Work to do:
Extend the passage below about astronomer Mike Brown and the demotion of Pluto, writing onward from its final sentence.
— Start Provided passage —
Well worth a watch and well worth taking a 2 hour lunch break!

Thank you for the link; that's my post-cake-marzipanning coffee break viewing sorted :D
 
Mike Brown: The astronomer who slayed planet Pluto
When Brown discovered a distant world called Eris, he didn't realise it would see Pluto kicked out of the Solar System – and his letterbox fill with hate mail. Nick Harding meets him
Friday, 7 January 2011

Mike Brown is an unlikely destroyer of worlds, but then again it was never his intention to kill off an entire planet. It was an accident. His original plan was to discover a new one, and he nearly did. However, scientific logic intervened and the astronomy professor who bears more of a resemblance to Bill Gates than he does to Darth Vader will go down in history as the man who killed Pluto.

Brown, who was once described by Time magazine as potentially "the most successful planet hunter in the history of the Solar System," did not need a Death Star for his act of cosmic annihilation; a relatively simple telescope sufficed. With it he redrew our understanding of our star system, demoting Pluto from its exalted planetary status to that of a lowly "dwarf planet". It happened four years ago, but he still receives hate mail from "Pluto-huggers". 8)

Pluto's undoing began when Brown embarked on a survey of the outer reaches of the Solar System, in and beyond an area called the Kuiper Belt which stretches past the orbit of Neptune and consists of ice and rock bodies preserved from the time of the Sun's creation. His obsessive quest uncovered several large objects of which one, Eris, appeared larger than Pluto and presented the international astronomical community with a dilemma; was it a planet? If not, it would have to follow that neither was Pluto.
— End Provided passage —
— Start Provided data —
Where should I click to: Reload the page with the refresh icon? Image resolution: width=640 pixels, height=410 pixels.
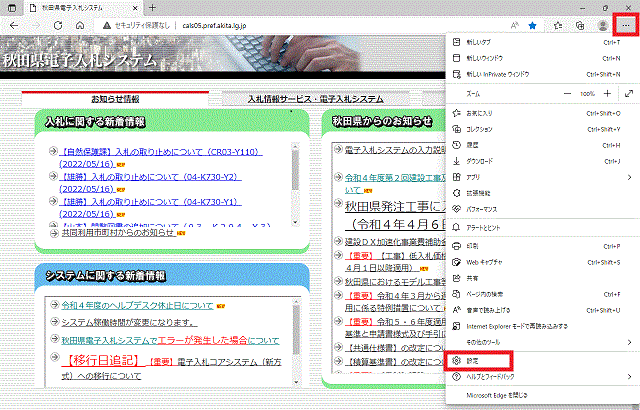point(58,24)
— End Provided data —
The output:
The resulting debate about what constitutes a planet and the final decision to downgrade Pluto caused a firestorm of controversy, most of which was directed at Brown who argued strongly against the case for Pluto and consequently his own status as a space-age Christopher Columbus.

"I knew classing Eris as a planet was a very bad idea," explains Brown. "The word planet is not trivial; it should be reserved for the most important objects in our Solar System. I discovered a lot of small things out past Neptune, they are scientifically very interesting but if I found 10 objects similar to Eris, their combined mass would not add up to that of the biggest moon of Neptune. It would have been wrong to class Eris as a planet.

"There was a cartoon view of the Solar System where Pluto is only a little bit smaller than the earth and Jupiter is only a little bit larger than the Earth. In the view that a lot of people grew up with, Pluto is a prominent part of the solar system, but that is not the actual Solar System."

In truth, Pluto's planetary credentials were in doubt long before Brown's discoveries. Discovered in 1930 by American astronomer Clyde Tom- baugh, it was initially believed to be as big as the Earth, but is now known to be smaller than the moon. In 2000 its battle for survival began in earnest when Neil deGrasse Tyson, an influential astrophysicist at the American Museum of Natural History in New York, designed an exhibit which omitted it from the Solar System.

He explains: "In the mid-90s researchers were discovering new objects in the outer solar system, objects that were small like Pluto, icy like Pluto, with elongated orbits like Pluto, and we thought to ourselves, maybe it's not that Pluto was the ninth planet. Maybe Pluto was the first object of a new class of objects that populates this outer zone in the Solar System."

...

Between December 2004 and March 2005 Brown found the other three largest objects in the Kuiper belt, and one of them, Eris (originally nicknamed Xena after the television female warrior), appeared bigger than Pluto. It gave the International Astronomical Union (IAU), mankind's arbiter of planetary order, a dilemma and the body convened in Prague in August 2006 to debate whether Eris and Brown's other discoveries were planets.

"Either they were going to declare me to be the discoverer of more planets than anyone else in human history or not. :shock: I felt like I had so much personally at stake that the best thing for me to do was stay as far away from it as possible," recalls Brown, who fled to a remote island off the north-western coast of the US and followed the debate online. However, when the IAU made an initial proposal to accept Eris as the tenth planet, Brown realised he had to act for the sake of accuracy, despite the consequences.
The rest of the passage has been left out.